Deuxième étape : la présidentielle de 2020. Les deux candidats – Trump et Biden – disent qu’ils vont mettre fin aux forever wars en Irak et en Afghanistan. On pointe la plupart du temps les différences entre les candidats républicain et démocrate, mais il y a aussi de forts éléments de continuité. C’est Trump qui fait affaire avec les talibans, mais c’est Biden qui remplit le contrat en quittant l’Afghanistan.

Sur le plan économique, l’Amérique, qu’elle soit républicaine ou démocrate, est devenue protectionniste. J’ajoute un troisième élément de continuité : la priorité donnée à la zone qu’on appelle désormais l’Indo-Pacifique. L’objectif, c’est de contrer la montée en puissance de la Chine.
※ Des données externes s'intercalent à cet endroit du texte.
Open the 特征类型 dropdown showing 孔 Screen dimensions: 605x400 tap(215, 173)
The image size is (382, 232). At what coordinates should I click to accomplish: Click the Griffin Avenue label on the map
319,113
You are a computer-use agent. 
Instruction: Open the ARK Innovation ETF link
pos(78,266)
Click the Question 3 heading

Le consensus sur ce point est total au sein de la société américaine, par ailleurs divisée sur tout le reste.

Une possible victoire de Kamala Harris le 5 novembre est-elle plus rassurante pour les Européens, du point de vue géopolitique ?

F. H. : On aurait tort de pousser un « ouf » de soulagement et de retourner à notre train-train stratégique. On ne renouera pas avec les soixante-dix années précédentes. C’est fini ! Ce n’est plus le même monde. Or quand on voit le désordre qui règne chez les Européens, il y a de quoi être inquiet. Le spectre qui hante l’Europe est le suivant : les Russes reviennent, et les Américains s’en vont.
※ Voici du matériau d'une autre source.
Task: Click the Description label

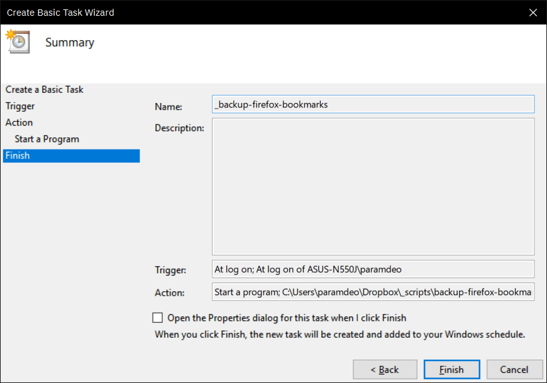Action: click(179, 128)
Il est clair que les Américains ne vont pas pouvoir maintenir leur présence et leur effort militaire en Europe au niveau où ils sont aujourd’hui. Les États-Unis peuvent très bien devenir un partenaire dormant de l’Otan. Pas besoin de sortir de l’Alliance pour ne plus être le leader et ne plus tenir le parapluie de son article 5 (2). La solution, dans ce cas de figure, serait d’européaniser l’Otan : les actifs de l’Alliance deviendraient à dominante européenne. L’exemple de l’intervention en Libye est parlant : il a montré que l’Otan peut être mise au service d’une opération militaire sans inspiration directe des États-Unis.

Que pensez-vous de la posture américaine au Proche-Orient ?
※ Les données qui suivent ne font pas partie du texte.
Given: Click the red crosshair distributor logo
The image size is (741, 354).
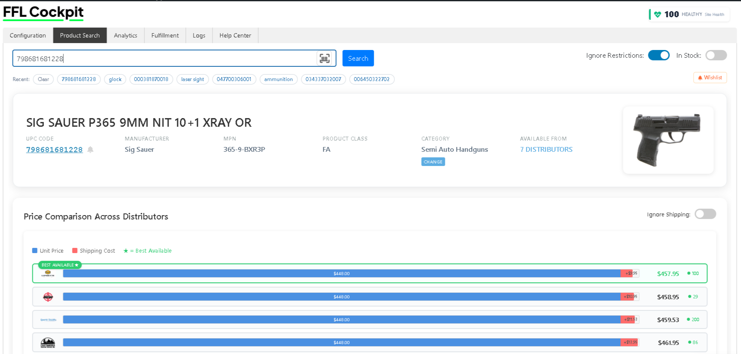Looking at the screenshot, I should tap(48, 297).
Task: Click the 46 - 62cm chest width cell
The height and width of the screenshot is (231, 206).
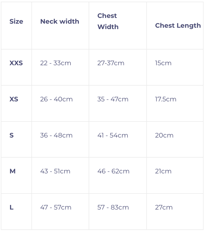Action: pos(113,171)
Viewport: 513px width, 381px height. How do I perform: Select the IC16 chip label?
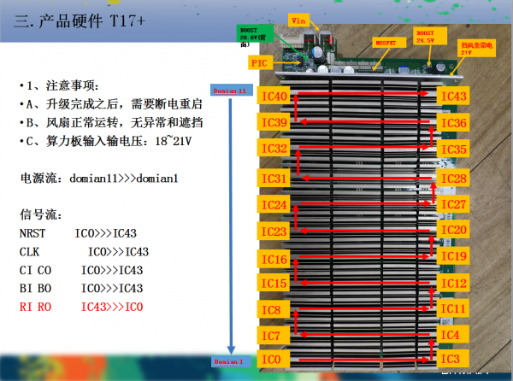point(275,260)
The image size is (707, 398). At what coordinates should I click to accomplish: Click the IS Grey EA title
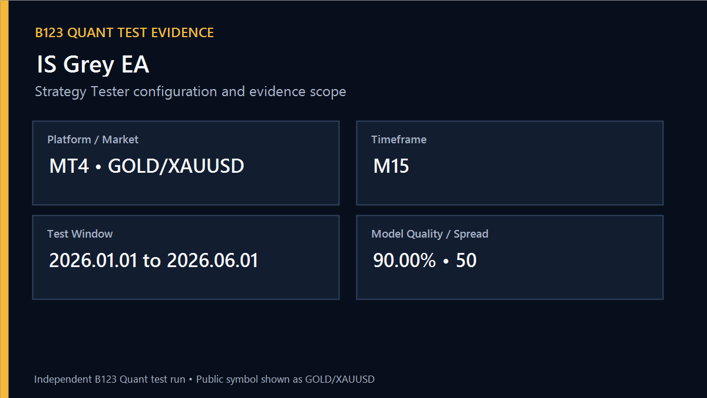93,64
F. H. : Comme je le disais auparavant, la position américaine depuis Obama est de ne plus ouvrir de nouveau front militaire, de ne plus s’engager dans une forever war. Mais cela ne veut pas dire que les Américains abandonnent Israël. Le Proche-Orient est devenu un sujet de politique intérieure aux États-Unis. Dans le Michigan, un swing state, cela va se jouer à un nombre de voix inférieur au nombre d’électeurs d’origine arabo-américaine dans cet État.

Plus globalement, les Américains sont clairement dans un cycle de retrait. Ils sont très divisés entre eux. À cet égard, dans l’élection du 5 novembre prochain, il y a trois candidats : Donald Trump, Kamala Harris et le chaos, autrement dit une élection dont le résultat ne serait pas accepté par l’un des protagonistes. La défiance des Américains de tous bords vis-à-vis des institutions a atteint un niveau jamais vu. Les États-Unis ont changé, et on aurait tort de partir du principe que « cela va passer ».

(1) Paru chez Odile Jacob, 208 p., 21,50 €.

(2) L’article 5 stipule que si un pays de l’Otan est victime d’une attaque armée, chaque membre de l’Alliance considérera cet acte comme une attaque armée dirigée contre l’ensemble des membres et prendra les mesures qu’il jugera nécessaires pour lui venir en aide.